Roy Jacobs is working on a KO plugin that will do what what you want - map an object graph to another object graph in which all the leaf properties are observable. You can get the current version from https://github.com/SteveSanderson/knockout.mapping.

> All I care is data binding instructions and my view model-that's all

I'm not sure if you're saying this based on experience of just on an idea of how you'd like to work, but what I find in practice is that it's very useful to control which specific parts of an object graph are observable (or, the "observability boundaries" as I sometimes find it useful to call them) so that the right parts of the UI respond to specific changes. If you haven't yet been working with KO you might need to give it a go to fully appreciate this.

> By the way,how I can understand all this mess cause by legacy browsers not supporting getters/setters from js.
> But how about browsers which support such feature? I need to pay tax anyway

If you want your code to run on all mainstream browsers (and for KO, that's one of the design goals), then yes, you have to be restricted to functionality supported by those browsers. For KO to work correctly on IE, for instance, its API can't depend on JavaScript getters and setters.

AFAIK jquery use native JSON.stringify/decode,why knockoutjs does not give any kudos to modern js implementations

KO does use the native JSON methods where appropriate. However, some of the elegance of the declarative binding API comes from being able to reference templating variables that are in scope wherever your element is in the template, and to be able to reference variables in scope, it's necessary to use "eval" in certain places rather than JSON.decode. If we abandoned this, then we'd also have to abandon some of the simplicity and elegance of the templating syntax. 

Hope this helps clarify the design a little! Thanks,
Steve

Josh Beall

unread,
Nov 6, 2012, 1:43:05 PM11/6/12
to knock...@googlegroups.com, ste...@stevensanderson.com
On Monday, November 15, 2010 3:22:09 AM UTC-5, Steven Sanderson wrote:
Hi Victor

Thanks very much for your feedback. You make a lot of good points, and I think it will be possible to enhance KO in some of the ways you've suggested.

[1] API documentation for utility methods
Yes, the documentation doesn't cover these in detail right now, and the reason is that I had thought of the utility methods as being just internal implementation helpers that aren't really central to the way you'd use Knockout. For example, instead of using ko.utils.arrayMap, you might use jQuery's $.map or underscore.js's array mapping function. However, lots of people have raised questions about this (like, are these functions actually part of the public API?) so I think you're right - we should add documentation to cover each of the ones that are exposed in the public API so there's no doubt about what they do and whether it's preferable to use KO's utilities or equivalent ones in jQuery or underscore.js or prototype.js or whatever. I'll work on writing this.

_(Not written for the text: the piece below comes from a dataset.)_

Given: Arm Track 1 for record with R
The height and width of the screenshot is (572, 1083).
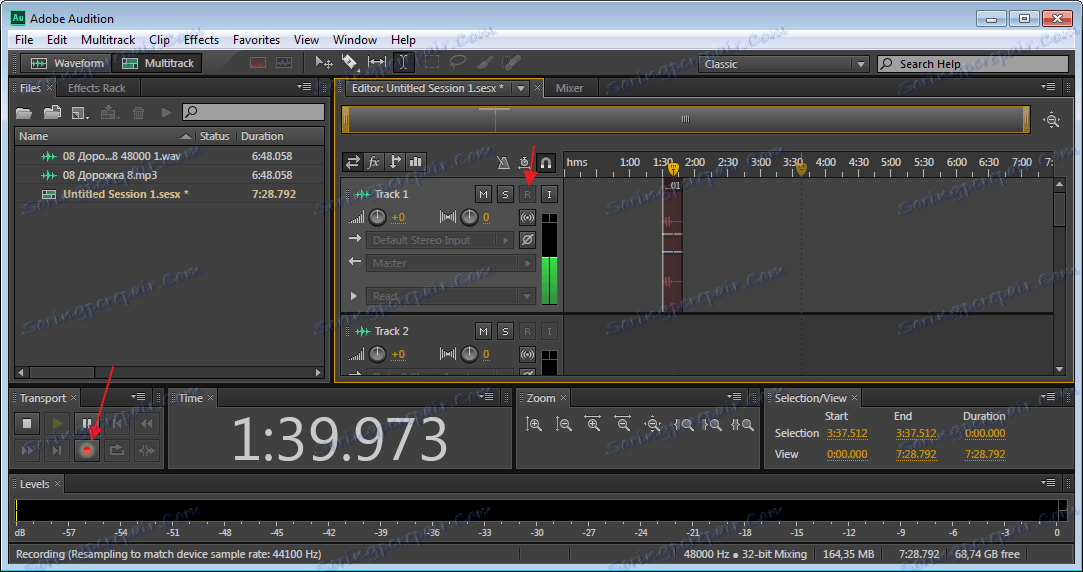Looking at the screenshot, I should coord(527,194).
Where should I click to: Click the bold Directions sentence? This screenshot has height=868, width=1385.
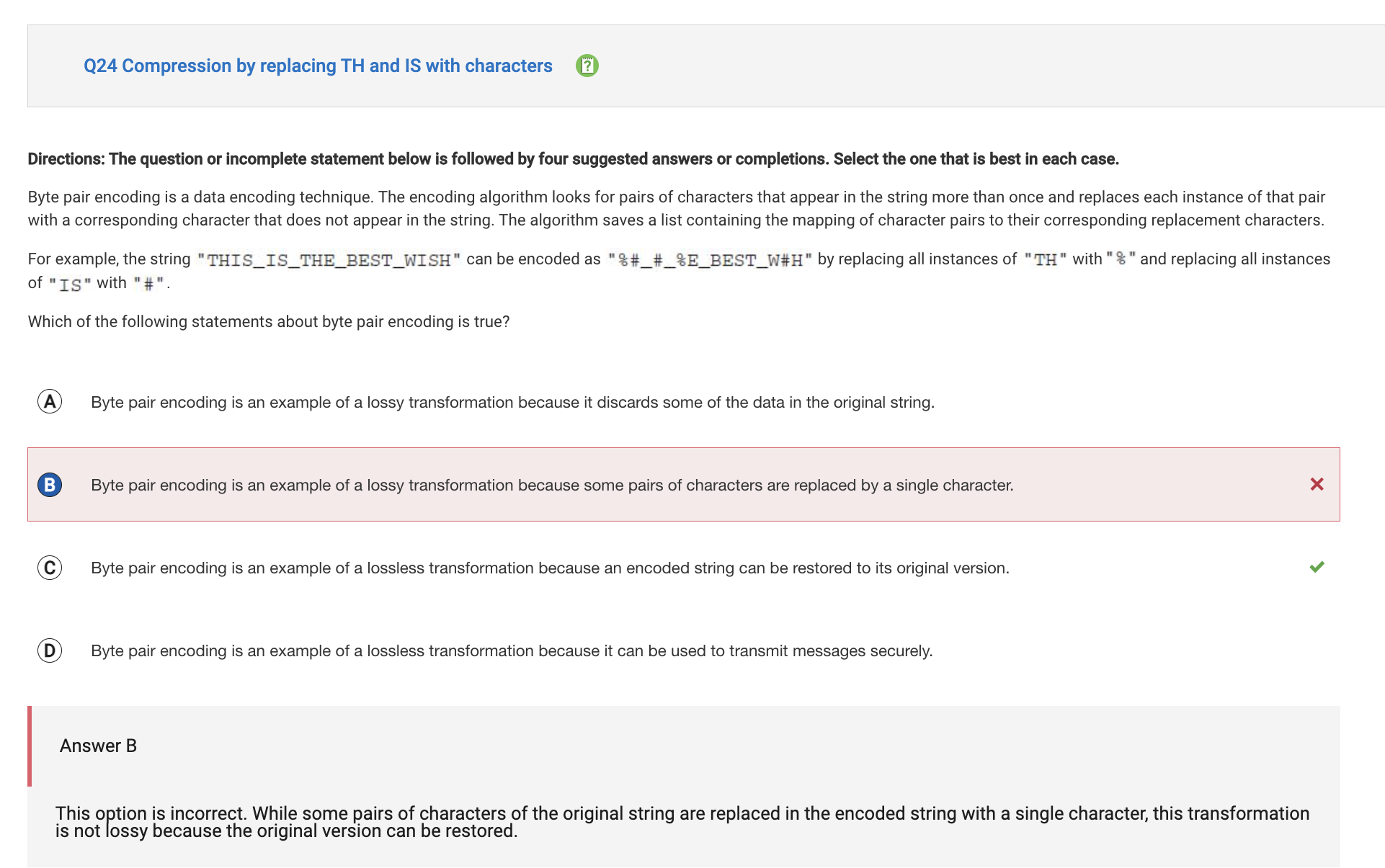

 It's been two years since this post... how's this coming?  I'm eager to see a full set of documentation so I can know when I'm using and when I'm abusing the system. :-)  And I see I'm not alone--if you do a search for "API documentation" you'll find numerous requests for this.

Unfortunately, it's not something that requires familiarity with the codebase and the intended usage of each function.  The documentation author needs to know, "Was this supposed to be a part of the public API?  Is it safe to use in this case?"  Etc.